Reproduce word for word everything in the text on staying on track as a principal, from "1. Work out" down to "for further practice.".

### PROVIDED TEXT
************
It only took a small subset of this hoard to want my attention at the same time for the job to seem like playing the 'Whack-a-Mole' carnival game.
Anyone who aspires to this job needs to realize this and be prepared to deal with it. As a principal for 13 years, I believe I managed the hectic pace with success, so for anyone who wants this job or who already has it, here are my top tips on how to stay on track.
1. Work out what can wait
The ability to prioritize in a nimble manner is vital. This is a skill that can be improved with practice. When I taught leadership courses for teachers who sought principal certificates, I did just that. I gave them 'Wack a Mole' situations where multiple things were happening at the same time.
I asked them to figure out what to do on their own and then put them in groups to compare answers, come to a consensus, and share with the class. I also shared what I would do. I used real examples from my practice and had them harvest the same from their building principals for further practice.
Here is an example. A teacher is upset that a vehicle is in her parking spot. An angry parent is in the office and wants to see you immediately. The breakfast line has stopped as two food service staff are arguing. You have a meeting with the superintendent in ten minutes. What do you do?* (Answer below)
2. Remember: all you need is love
The students and staff you serve are all God's children. I think this is a good outlook even if you aren't sure about God. You don't get paid to viscerally dislike anyone. It's also very stressful.
You don't have to accept behavior you find inappropriate, but as you deal with it, the people involved should see that you still care about them. This may not seem directly related to 'Whack a Mole' problems, but if you act this way people will cut you more slack and be more likely to pitch in to help.
3. Diet and Exercise
To get a lot done you need to be fit. Busy administrators tend to get bogged down in daily activities and promise themselves that they will make time later for exercise. The easiest way to build a fit foundation is to be visible. It's known as management by wandering around. It wasn't unusual for me to log forty plus miles a week as a principal, which included thousands of stairs.
Being visible will allow you to address things as people who see you can grab your ear. It will make them more efficient as they won't have to wait in line outside your office to see you. It will also give you more time to foster relationships with students and staff. You don't have to be thin to be fit, but fight the urge to snack whenever you find food in your path unlike many administrators I know.
4. Be a Model Learner
It's important to control your own professional development. The more you know, the easier some problems will become. In my case, I arrived at 7 am and worked non stop until about 4 pm when I was usually alone. I devoted the next hour to my own personal learning, which became more efficient when the Internet arrived.
************
### MATERIAL

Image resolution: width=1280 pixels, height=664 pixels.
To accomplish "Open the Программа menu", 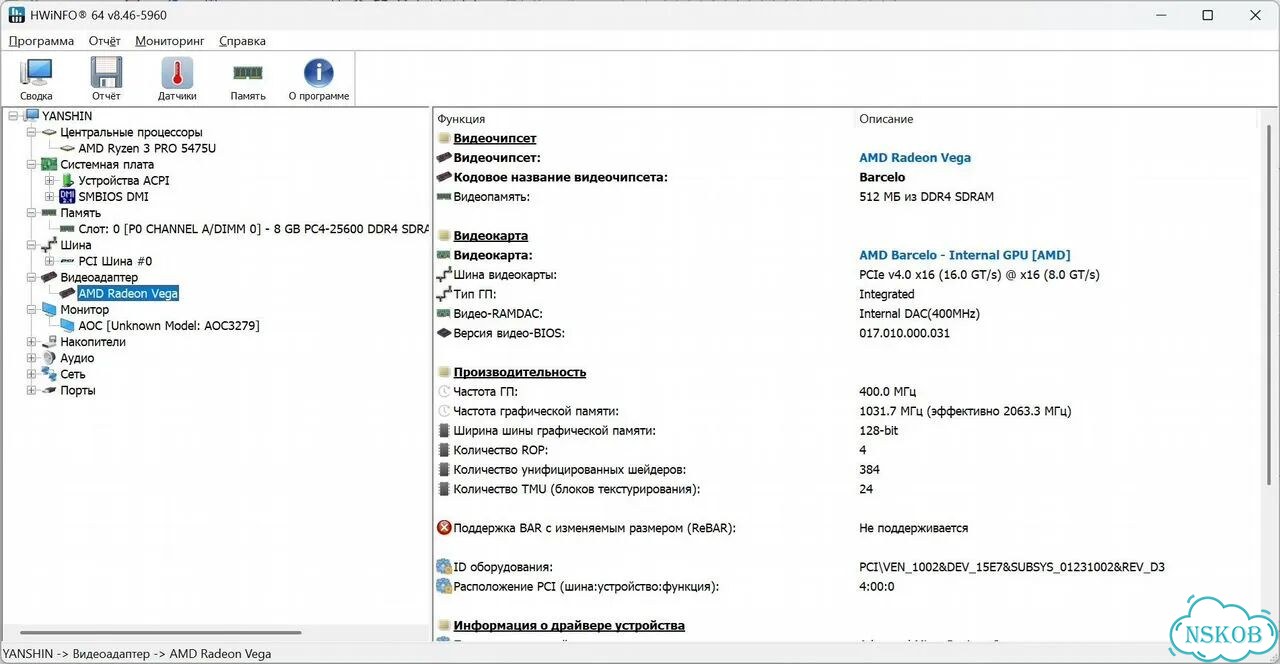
************
### EXERCISE OUTPUT
1. Work out what can wait
The ability to prioritize in a nimble manner is vital. This is a skill that can be improved with practice. When I taught leadership courses for teachers who sought principal certificates, I did just that. I gave them 'Wack a Mole' situations where multiple things were happening at the same time.
I asked them to figure out what to do on their own and then put them in groups to compare answers, come to a consensus, and share with the class. I also shared what I would do. I used real examples from my practice and had them harvest the same from their building principals for further practice.